'''
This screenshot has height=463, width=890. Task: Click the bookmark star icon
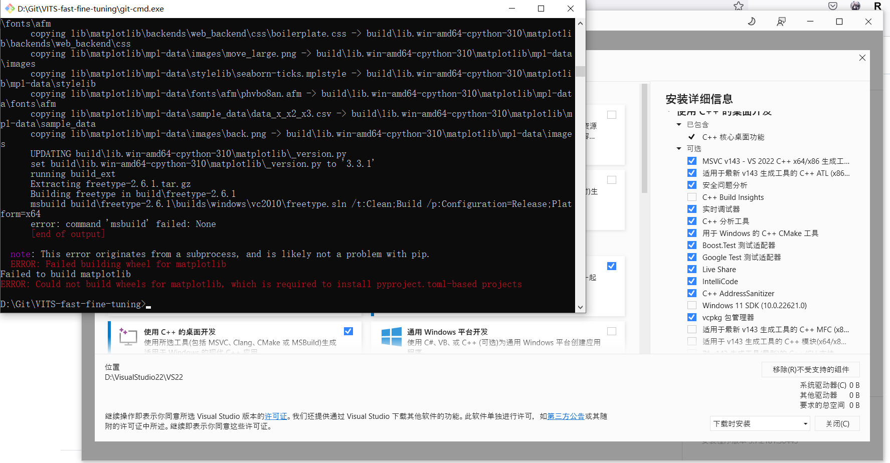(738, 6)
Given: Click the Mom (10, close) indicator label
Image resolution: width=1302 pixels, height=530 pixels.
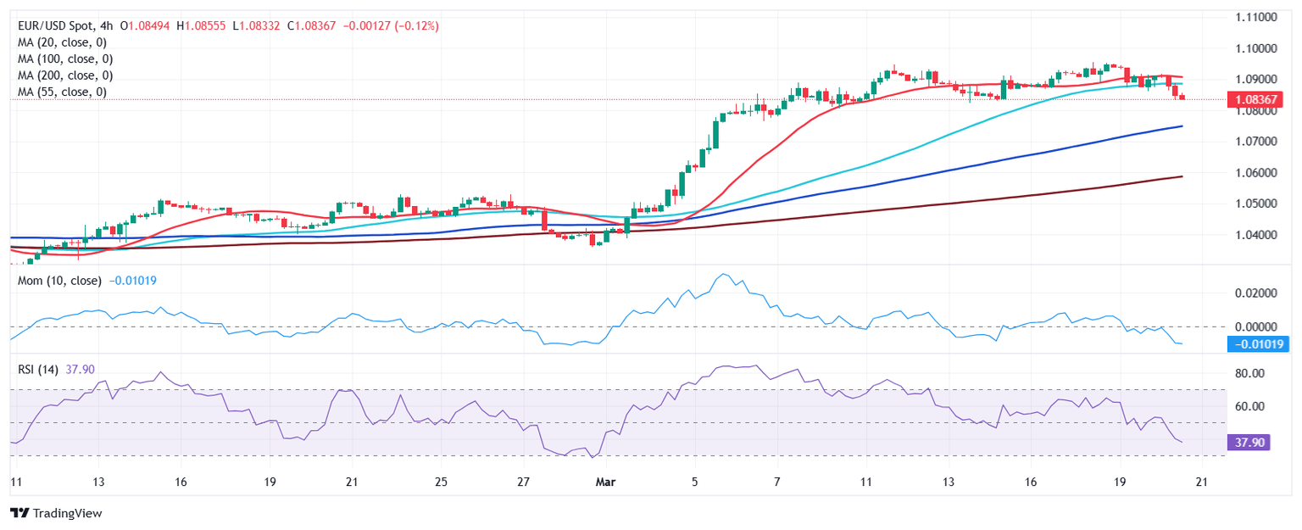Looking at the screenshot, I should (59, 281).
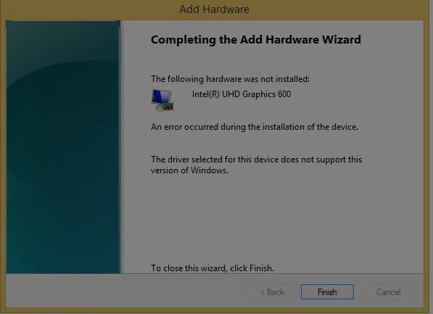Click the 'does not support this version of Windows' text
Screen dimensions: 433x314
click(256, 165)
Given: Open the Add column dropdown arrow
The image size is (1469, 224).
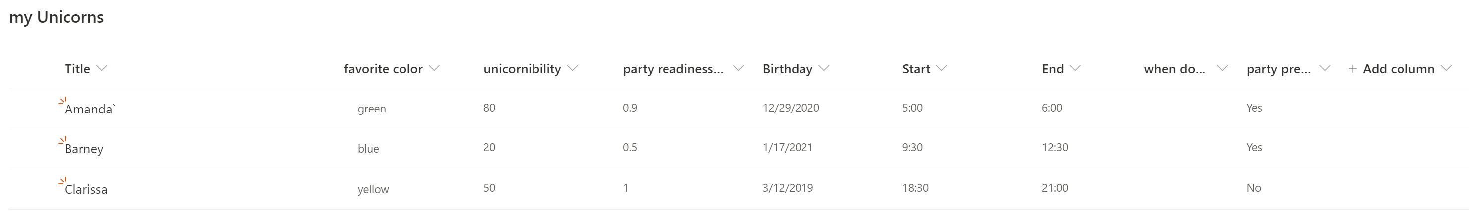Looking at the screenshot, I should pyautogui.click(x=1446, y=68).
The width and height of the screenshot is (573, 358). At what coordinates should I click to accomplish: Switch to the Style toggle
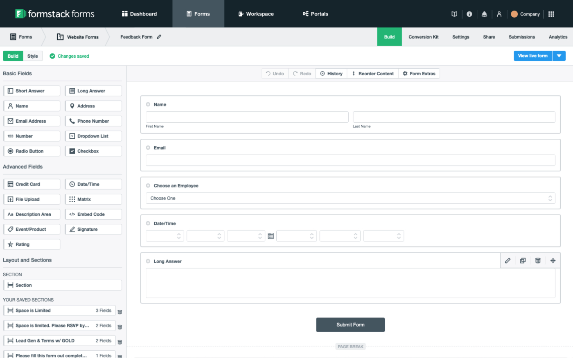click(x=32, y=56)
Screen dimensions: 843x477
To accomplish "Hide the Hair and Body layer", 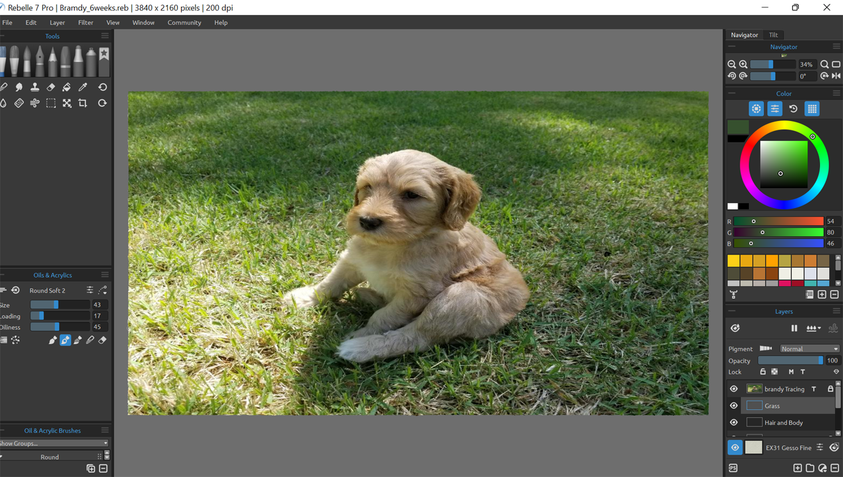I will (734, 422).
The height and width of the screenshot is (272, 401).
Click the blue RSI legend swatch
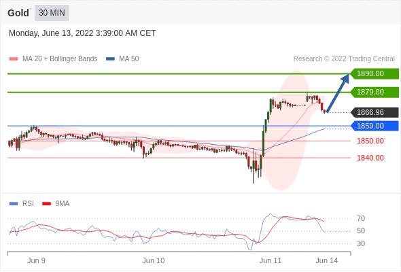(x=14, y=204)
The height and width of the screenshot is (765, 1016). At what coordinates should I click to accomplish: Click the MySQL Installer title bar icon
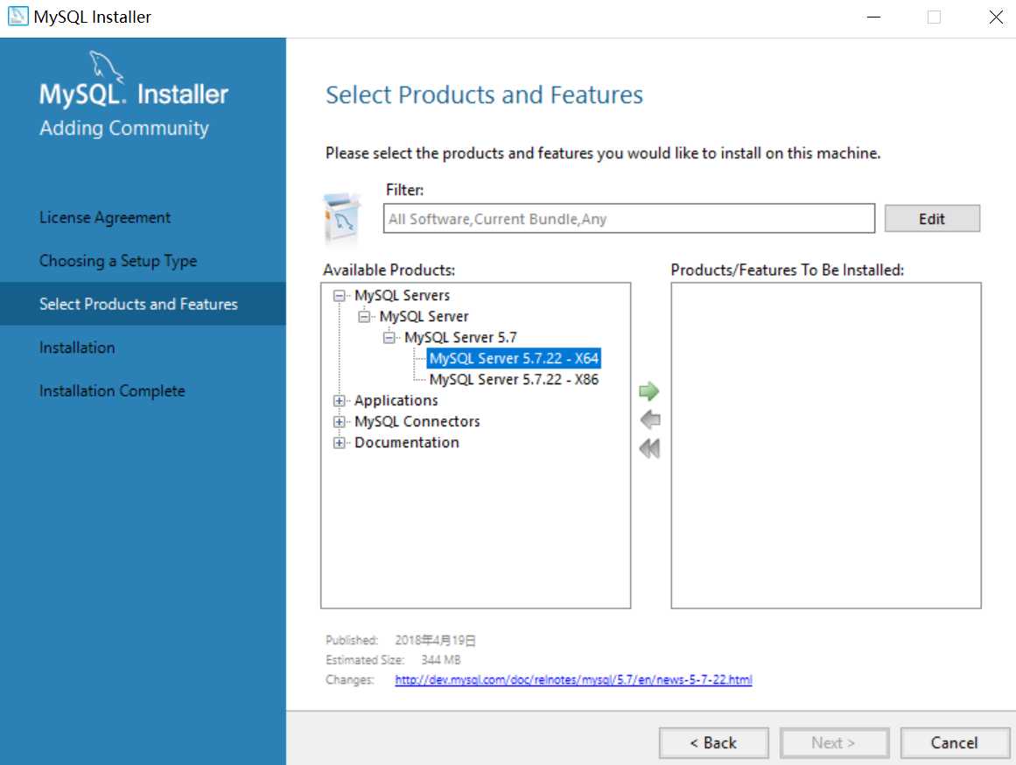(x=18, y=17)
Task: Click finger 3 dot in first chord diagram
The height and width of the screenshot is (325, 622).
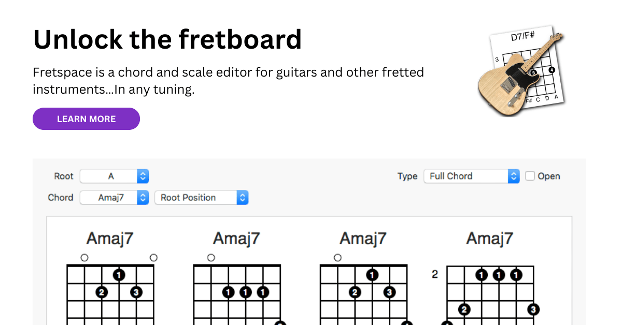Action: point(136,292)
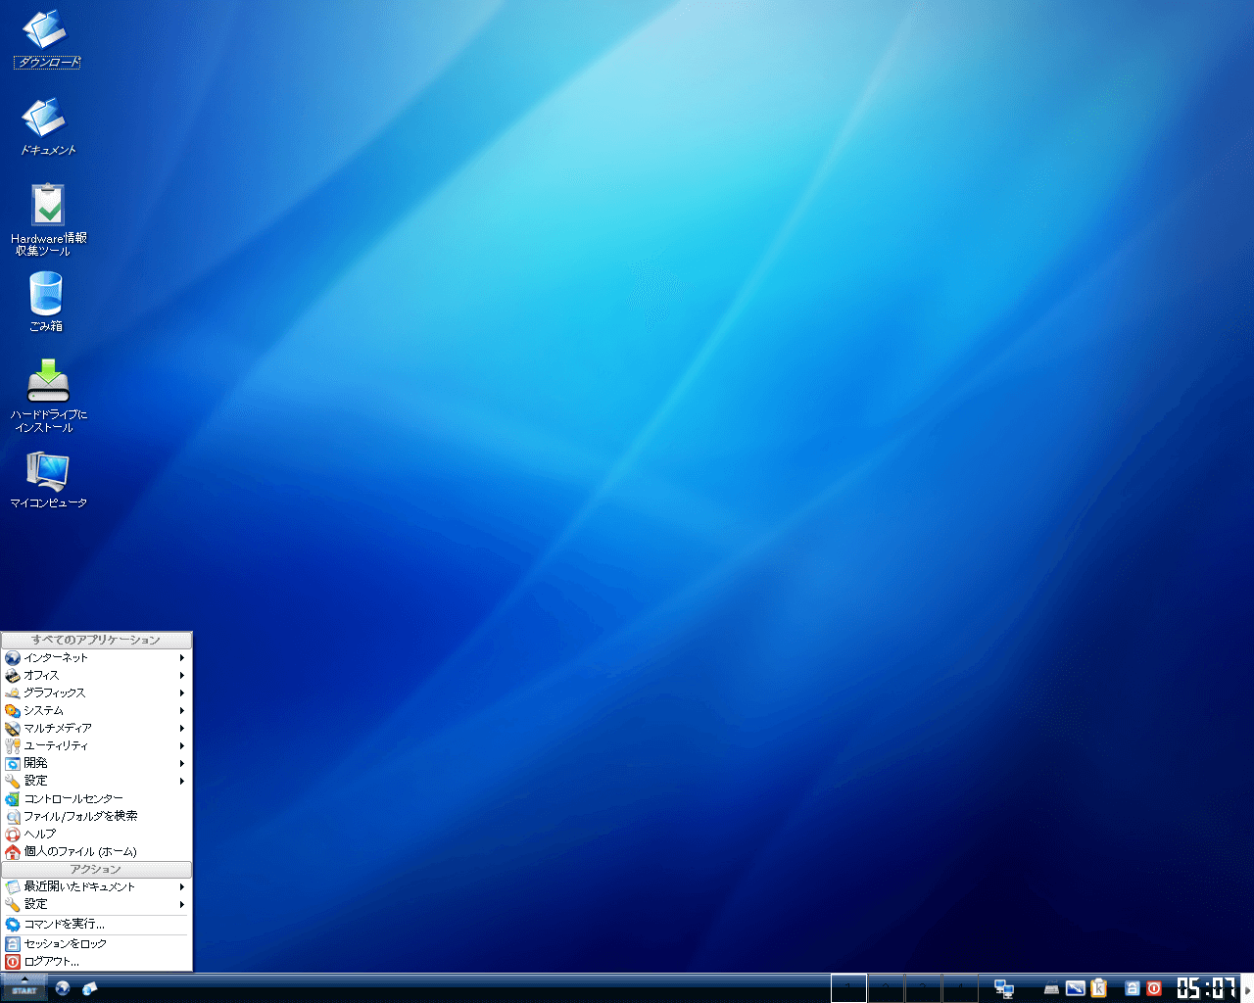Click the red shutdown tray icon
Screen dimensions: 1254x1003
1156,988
'''
'''
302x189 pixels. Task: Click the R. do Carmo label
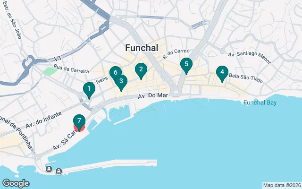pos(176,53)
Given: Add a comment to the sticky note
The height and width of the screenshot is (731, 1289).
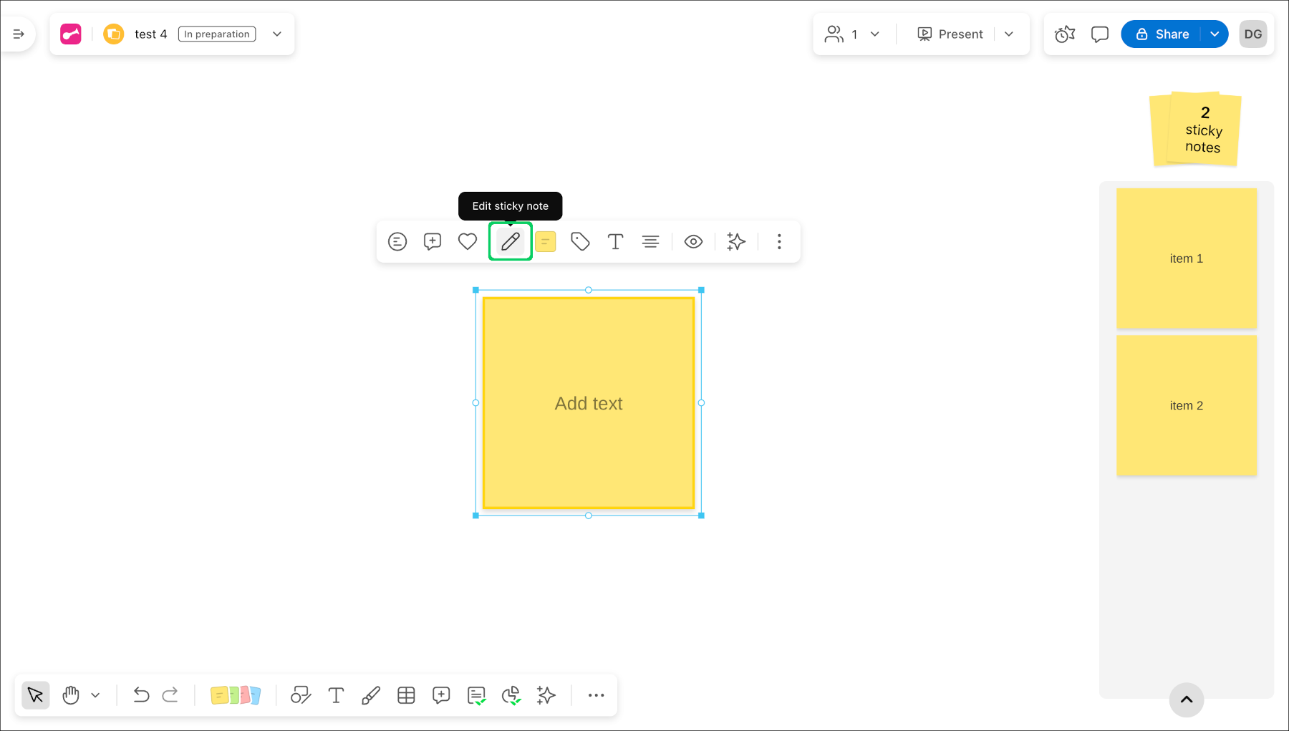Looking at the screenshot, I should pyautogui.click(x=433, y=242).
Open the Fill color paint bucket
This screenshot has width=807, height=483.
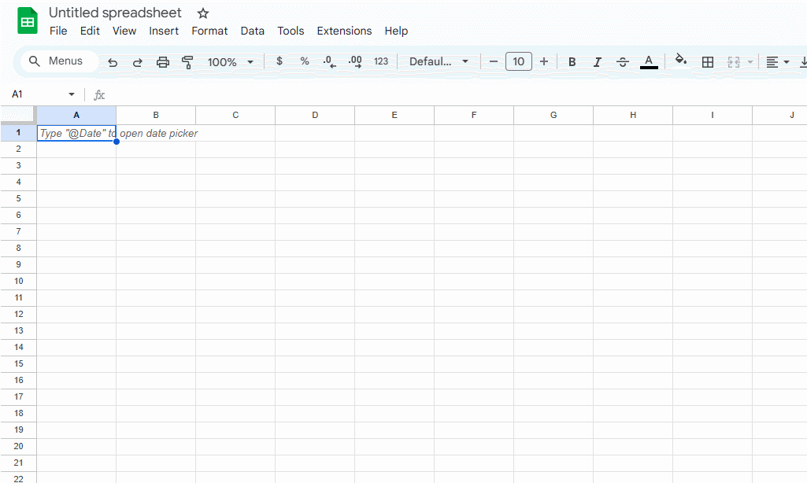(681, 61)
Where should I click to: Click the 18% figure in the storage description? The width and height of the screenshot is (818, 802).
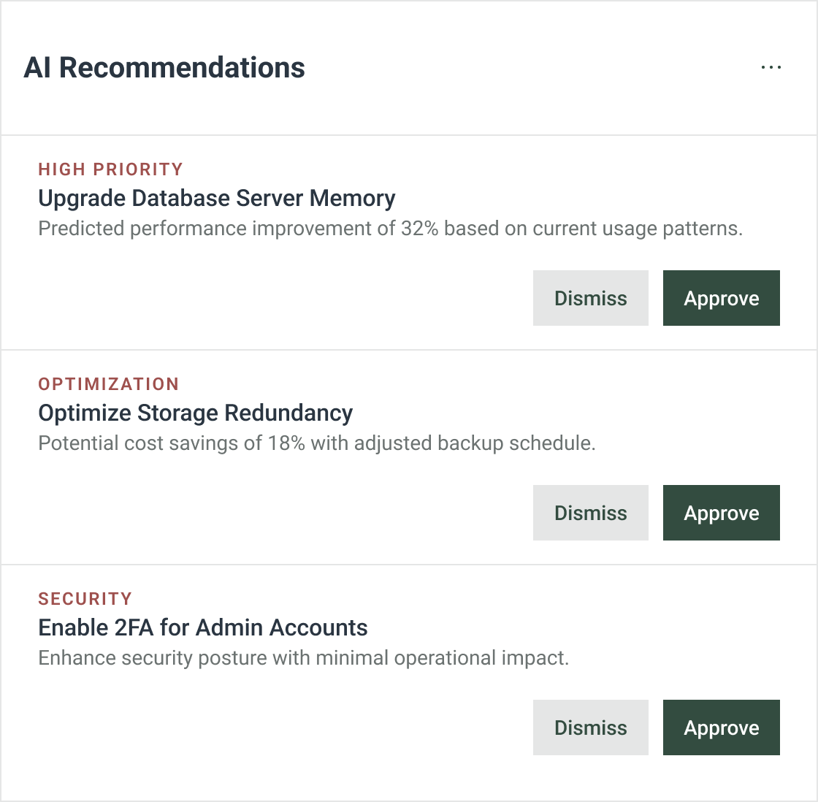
'''
--- WRITTEN INSTRUCTION ---
Can you copy out, word for word, the part of the data that opens with the line containing "The height and width of the screenshot is (765, 1016)." and closes with the line containing "(x=18, y=17)", leaving the pictures out?

--- COMPLETE RESPONSE ---
The height and width of the screenshot is (765, 1016). At what coordinates should I click to accomplish: Click the MySQL Installer title bar icon
(x=18, y=17)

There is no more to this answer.